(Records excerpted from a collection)

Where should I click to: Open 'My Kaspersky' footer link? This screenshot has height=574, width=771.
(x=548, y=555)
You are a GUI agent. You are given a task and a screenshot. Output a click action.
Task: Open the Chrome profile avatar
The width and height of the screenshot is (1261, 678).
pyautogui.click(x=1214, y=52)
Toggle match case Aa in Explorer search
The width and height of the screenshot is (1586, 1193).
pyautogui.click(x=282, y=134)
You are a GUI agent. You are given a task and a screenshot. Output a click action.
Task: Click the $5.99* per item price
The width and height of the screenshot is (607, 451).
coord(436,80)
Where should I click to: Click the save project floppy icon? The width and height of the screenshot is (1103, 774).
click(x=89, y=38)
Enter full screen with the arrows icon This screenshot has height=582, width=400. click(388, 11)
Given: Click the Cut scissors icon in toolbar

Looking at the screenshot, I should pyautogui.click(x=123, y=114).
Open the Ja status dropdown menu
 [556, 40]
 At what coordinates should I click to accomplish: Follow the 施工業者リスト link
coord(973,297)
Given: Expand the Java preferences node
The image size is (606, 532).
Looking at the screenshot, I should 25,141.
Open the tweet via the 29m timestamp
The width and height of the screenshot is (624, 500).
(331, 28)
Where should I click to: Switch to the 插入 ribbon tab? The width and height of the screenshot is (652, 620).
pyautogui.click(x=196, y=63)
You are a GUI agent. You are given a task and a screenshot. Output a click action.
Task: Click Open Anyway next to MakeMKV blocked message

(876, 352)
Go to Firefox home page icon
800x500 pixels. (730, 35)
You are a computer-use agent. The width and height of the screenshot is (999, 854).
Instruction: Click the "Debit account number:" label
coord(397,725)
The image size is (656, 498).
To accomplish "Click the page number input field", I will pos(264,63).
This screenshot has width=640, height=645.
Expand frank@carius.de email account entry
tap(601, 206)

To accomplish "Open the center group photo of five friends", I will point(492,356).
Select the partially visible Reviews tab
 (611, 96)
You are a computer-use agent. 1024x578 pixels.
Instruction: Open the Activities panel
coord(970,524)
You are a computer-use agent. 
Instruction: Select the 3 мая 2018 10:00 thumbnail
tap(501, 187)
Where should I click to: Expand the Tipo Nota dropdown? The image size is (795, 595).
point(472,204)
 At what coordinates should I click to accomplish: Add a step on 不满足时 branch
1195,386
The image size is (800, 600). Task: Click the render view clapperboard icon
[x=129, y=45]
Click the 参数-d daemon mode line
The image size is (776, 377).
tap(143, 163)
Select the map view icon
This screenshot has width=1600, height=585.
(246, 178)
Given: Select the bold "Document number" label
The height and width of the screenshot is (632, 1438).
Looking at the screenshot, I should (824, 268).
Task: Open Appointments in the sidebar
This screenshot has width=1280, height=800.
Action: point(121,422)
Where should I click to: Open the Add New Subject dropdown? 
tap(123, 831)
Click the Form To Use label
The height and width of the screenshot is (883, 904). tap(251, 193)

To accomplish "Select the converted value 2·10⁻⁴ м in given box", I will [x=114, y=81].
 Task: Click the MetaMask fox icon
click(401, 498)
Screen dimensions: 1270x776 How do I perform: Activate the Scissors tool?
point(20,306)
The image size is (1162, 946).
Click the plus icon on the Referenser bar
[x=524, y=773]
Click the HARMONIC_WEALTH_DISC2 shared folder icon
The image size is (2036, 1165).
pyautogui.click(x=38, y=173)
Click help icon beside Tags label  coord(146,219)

AIM OF THE TASK: Give back the data above, repeating every record exactly.

TASK RESULT:
Where should I click to: Open 'My Kaspersky' footer link? This screenshot has height=574, width=771.
(x=548, y=555)
You are a GUI agent. You are given a task and a screenshot. Output a click action.
Task: Open the Chrome profile avatar
The width and height of the screenshot is (1261, 678).
pyautogui.click(x=1214, y=52)
Toggle match case Aa in Explorer search
The width and height of the screenshot is (1586, 1193).
pyautogui.click(x=282, y=134)
You are a GUI agent. You are given a task and a screenshot. Output a click action.
Task: Click the $5.99* per item price
The width and height of the screenshot is (607, 451).
coord(436,80)
Where should I click to: Click the save project floppy icon? The width and height of the screenshot is (1103, 774).
click(x=89, y=38)
Enter full screen with the arrows icon This screenshot has height=582, width=400. click(388, 11)
Given: Click the Cut scissors icon in toolbar

Looking at the screenshot, I should pyautogui.click(x=123, y=114).
Open the Ja status dropdown menu
 [556, 40]
 At what coordinates should I click to accomplish: Follow the 施工業者リスト link
coord(973,297)
Given: Expand the Java preferences node
The image size is (606, 532).
Looking at the screenshot, I should 25,141.
Open the tweet via the 29m timestamp
The width and height of the screenshot is (624, 500).
(331, 28)
Where should I click to: Switch to the 插入 ribbon tab? The width and height of the screenshot is (652, 620).
pyautogui.click(x=196, y=63)
You are a GUI agent. You are given a task and a screenshot. Output a click action.
Task: Click Open Anyway next to MakeMKV blocked message

(876, 352)
Go to Firefox home page icon
800x500 pixels. (730, 35)
You are a computer-use agent. The width and height of the screenshot is (999, 854).
Instruction: Click the "Debit account number:" label
coord(397,725)
The image size is (656, 498).
To accomplish "Click the page number input field", I will pos(264,63).
This screenshot has width=640, height=645.
Expand frank@carius.de email account entry
tap(601, 206)

To accomplish "Open the center group photo of five friends", I will point(492,356).
Select the partially visible Reviews tab
 (611, 96)
You are a computer-use agent. 1024x578 pixels.
Instruction: Open the Activities panel
coord(970,524)
You are a computer-use agent. 
Instruction: Select the 3 мая 2018 10:00 thumbnail
tap(501, 187)
Where should I click to: Expand the Tipo Nota dropdown? The image size is (795, 595).
point(472,204)
 At what coordinates should I click to accomplish: Add a step on 不满足时 branch
1195,386
The image size is (800, 600). Task: Click the render view clapperboard icon
[x=129, y=45]
Click the 参数-d daemon mode line
The image size is (776, 377).
tap(143, 163)
Select the map view icon
This screenshot has width=1600, height=585.
(246, 178)
Given: Select the bold "Document number" label
The height and width of the screenshot is (632, 1438).
Looking at the screenshot, I should (824, 268).
Task: Open Appointments in the sidebar
This screenshot has width=1280, height=800.
Action: point(121,422)
Where should I click to: Open the Add New Subject dropdown? 
tap(123, 831)
Click the Form To Use label
The height and width of the screenshot is (883, 904). tap(251, 193)

To accomplish "Select the converted value 2·10⁻⁴ м in given box", I will [x=114, y=81].
 Task: Click the MetaMask fox icon
click(401, 498)
Screen dimensions: 1270x776 How do I perform: Activate the Scissors tool?
point(20,306)
The image size is (1162, 946).
Click the plus icon on the Referenser bar
[x=524, y=773]
Click the HARMONIC_WEALTH_DISC2 shared folder icon
The image size is (2036, 1165).
pyautogui.click(x=38, y=173)
Click help icon beside Tags label  coord(146,219)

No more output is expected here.